Unless enlightenment comes within the next few months Britain as a Great Power will cease to exist, and “sole sovereign sway and masterdom” over all British lands will pass into the keeping of a small group of master-usurers who know the value of everything in the world – providing it can be measured in terms of gold !

Published originally in Blackfriars, May and June, 1946

Printed by The Somerset County Gazette, Castle Green, Taunton, Somerset.

Of course, it did come to pass that following the Second World War Great Britain sank to the level of a third-rate economic power. The loss of her empire and all of her overseas ports cost Britain the loss of her supremacy on the seas, and because of that, the loss of mercantile supremacy as well. But manufacturing of most of the world’s goods was hardly shifted to America before it was shifted to Asia, where it remains to this day. Before this series of the Protocols is complete, we shall present evidence that Jewish merchants, such as Macy’s in New York, were favoring goods manufactured in Asia as early as the early 1930’s.

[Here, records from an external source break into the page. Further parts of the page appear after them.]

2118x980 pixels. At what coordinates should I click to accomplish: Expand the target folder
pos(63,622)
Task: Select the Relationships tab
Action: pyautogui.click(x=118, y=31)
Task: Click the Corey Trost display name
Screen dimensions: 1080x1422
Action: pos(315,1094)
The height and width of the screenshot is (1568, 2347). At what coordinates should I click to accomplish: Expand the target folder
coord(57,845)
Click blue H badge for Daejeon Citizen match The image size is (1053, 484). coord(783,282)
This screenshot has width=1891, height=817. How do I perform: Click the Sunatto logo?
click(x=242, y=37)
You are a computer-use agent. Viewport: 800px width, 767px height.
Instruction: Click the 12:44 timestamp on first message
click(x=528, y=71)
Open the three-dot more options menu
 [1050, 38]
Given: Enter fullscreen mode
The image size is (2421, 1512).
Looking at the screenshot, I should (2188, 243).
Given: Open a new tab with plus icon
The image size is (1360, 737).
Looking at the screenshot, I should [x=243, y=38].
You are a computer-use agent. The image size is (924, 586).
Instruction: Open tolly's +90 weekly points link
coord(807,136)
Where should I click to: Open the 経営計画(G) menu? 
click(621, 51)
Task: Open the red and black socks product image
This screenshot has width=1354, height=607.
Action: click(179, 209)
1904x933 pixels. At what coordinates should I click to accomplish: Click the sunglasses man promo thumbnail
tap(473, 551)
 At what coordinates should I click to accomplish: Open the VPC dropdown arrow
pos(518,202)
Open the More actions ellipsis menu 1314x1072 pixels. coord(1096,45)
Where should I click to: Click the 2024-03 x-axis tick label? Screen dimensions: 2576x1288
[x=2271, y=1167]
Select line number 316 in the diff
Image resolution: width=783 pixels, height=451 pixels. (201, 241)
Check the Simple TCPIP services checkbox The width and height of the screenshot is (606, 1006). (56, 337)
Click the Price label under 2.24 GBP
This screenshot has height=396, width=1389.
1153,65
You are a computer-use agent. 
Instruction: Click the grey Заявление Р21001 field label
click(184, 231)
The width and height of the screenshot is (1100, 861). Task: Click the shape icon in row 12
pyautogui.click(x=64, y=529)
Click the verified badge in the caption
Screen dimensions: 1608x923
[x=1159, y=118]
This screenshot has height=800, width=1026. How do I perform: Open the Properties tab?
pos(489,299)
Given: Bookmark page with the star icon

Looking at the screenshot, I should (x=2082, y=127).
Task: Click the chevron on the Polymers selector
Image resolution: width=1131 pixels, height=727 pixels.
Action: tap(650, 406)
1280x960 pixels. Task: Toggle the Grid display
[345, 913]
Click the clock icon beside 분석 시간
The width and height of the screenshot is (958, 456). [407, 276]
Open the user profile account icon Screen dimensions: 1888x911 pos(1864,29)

Chesterton wrote this essay as a warning to his countrymen of what was to come as a result of Bretton Woods, however his testimony of what had already transpired as a result of the collusion of the International Jewish bankers against England is even more valuable today. Sadly, he seems to have stopped short of realizing that the Jews were behind the original construction of the British Empire in the first place, and just as the Jews who moved to America were already oppressing England’s economy, the earlier Jews in England had encouraged the oppression of the economies in other nations to build her empire.

This concludes our presentation of The Menace of the Money Power.